OPINION
Après 5 semaines dans les salles de cinéma en Afrique et plus de 5000 Entrées le film L’ACCORD du camerounais Frank Thierry Lea Malle continue de faire parler. La cinéaste et critique camerounaise Élise Kameni nous dévoile ce qu’elle a pensé de ce film.
Si on connaissait déjà Thérèse Ngono comme une bonne actrice au vu du nombre impressionnant de productions dans lesquelles elle a joué, L’ACCORD de Frank Thierry Lea Malle nous a révélé une grande actrice. Thérèse dans son rôle de mère d’enfants est tout simplement sublime dans ce film impeccablement mis en scène par le réalisateur camerounais. L’ACCORD nous plonge dans une société camerounaise où chacun se reconnait, deux mères aux statuts différents expriment chacune à sa manière leur amour pour leurs progénitures.
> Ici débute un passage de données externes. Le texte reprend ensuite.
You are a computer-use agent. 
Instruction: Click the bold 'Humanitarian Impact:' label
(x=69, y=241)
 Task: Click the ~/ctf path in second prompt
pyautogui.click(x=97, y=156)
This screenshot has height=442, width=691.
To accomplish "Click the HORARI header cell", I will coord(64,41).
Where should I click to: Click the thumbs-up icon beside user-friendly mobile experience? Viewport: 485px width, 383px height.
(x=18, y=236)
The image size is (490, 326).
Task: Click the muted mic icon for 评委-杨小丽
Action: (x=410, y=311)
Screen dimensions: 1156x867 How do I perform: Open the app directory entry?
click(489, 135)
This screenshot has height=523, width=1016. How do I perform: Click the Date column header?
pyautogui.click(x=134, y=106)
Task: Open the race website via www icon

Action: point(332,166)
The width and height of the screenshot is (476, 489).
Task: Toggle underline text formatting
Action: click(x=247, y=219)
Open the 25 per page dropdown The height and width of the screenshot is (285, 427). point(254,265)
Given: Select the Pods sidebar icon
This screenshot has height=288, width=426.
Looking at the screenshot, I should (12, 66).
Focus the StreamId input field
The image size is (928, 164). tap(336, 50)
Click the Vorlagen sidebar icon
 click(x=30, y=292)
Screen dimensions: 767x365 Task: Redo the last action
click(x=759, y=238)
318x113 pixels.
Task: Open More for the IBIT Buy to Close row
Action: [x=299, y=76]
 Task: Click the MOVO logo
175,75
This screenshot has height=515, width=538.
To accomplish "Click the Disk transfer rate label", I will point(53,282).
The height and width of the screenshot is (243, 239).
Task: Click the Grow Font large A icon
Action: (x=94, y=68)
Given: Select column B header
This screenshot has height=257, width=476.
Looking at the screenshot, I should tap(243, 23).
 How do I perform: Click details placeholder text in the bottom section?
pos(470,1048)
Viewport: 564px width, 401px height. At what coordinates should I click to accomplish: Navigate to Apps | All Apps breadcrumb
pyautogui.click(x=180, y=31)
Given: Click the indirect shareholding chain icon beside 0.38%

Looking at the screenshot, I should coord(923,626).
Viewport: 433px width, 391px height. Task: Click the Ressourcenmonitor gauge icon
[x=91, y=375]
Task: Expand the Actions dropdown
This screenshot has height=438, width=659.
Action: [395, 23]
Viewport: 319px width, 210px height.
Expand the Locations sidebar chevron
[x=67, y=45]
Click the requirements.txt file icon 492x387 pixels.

L’authenticité des situations, des conflits socio-culturelles et même politiques qui sont mis en exergue sans artifices frisent la réalité. Ceci avec des indices plus ou moins visibles que l’auteur utilisent pour dénoncer un environnement social bouleversé. Nous voyons le ridicule de ces tallons portés par madame la maire incarnée par Reine Mpouadina, s’enfoncer dans la boue et les couloirs des sous quartiers, pour aller négocier une situation devenue critique. Une métaphore de la haute société au pouvoir qui devrait « changer les choses » qui s’incline devant une situation menaçante.
C’est un cri du réalisateur lancé contre la face de ces gens qui détiennent pouvoir et argent, en oubliant que tout le monde ne vend pas sa conscience malgré le fossé. Et que bien au contraire cela peut plutôt créer des révoltes allant à jusqu’à l’intention du meurtre comme celle du père, incarné avec justesse par Moussa Sindjah, qui voit la vie de son seul enfant qui va l’école (incarné par Vanessa Ambassa) être totalement brisée. Une situation qui contraste avec celle de ce père riche qui viole une fillette « espoir de toute une famille », et veut étouffer la situation avec de l’argent et rester impuni.
La spécificité de ces conflits sociaux nous est jetée à la figure, à une époque où les mots ne servent plus à s’exprimer, où il y a un fossé de plus en plus grand entre ceux qui ont perdu espoir et ceux qui y croient encore. Un univers où les adolescents et les jeunes déphasés et en pleine crise doivent retenir toute notre attention.
Sur le plan artistique une révérence certaine est tirée à la costumière, à la coiffeuse et au maquillage qui ont pu mettre la distance entre les différents personnages. L’accoutrement des personnages a été vu comme le reflet de leurs caractères, de leur appartenance sociale et historique, ou encore de leur état psychologique. Un ensemble de choix utiles opérés avec le réalisateur qui donne un cachet unique au film.
Dans la salle de la grande première au Palais de Congrès de Yaoundé et plus tard dans les différentes salles de projection, le public s’est identifié et est entré dans le film avec une grande liberté. Partageant plus ou moins intensément la vie des personnages, allant jusqu’à éprouver des émotions parfois très vives devant certaines séquences. Chaque personnage de l’intrigue suscitant une prise de parole et une prise de position. Une mention spéciale à Thérèse et Reine dont les personnages respectifs sont les prototypes des femmes fortes à la Camerounaise qui ne comptent pas toujours sur l’homme pour s’en sortir.
Bravo à FT LEA Malle, Bravo à toute l’équipe de Production.
Élise Kameni
Élise Kameni est Critique membre de Cinépress (association des critique de cinéma camerounais), elle est également la présidente de l’ADAMIC (l’association des dames de l’image au Cameroun).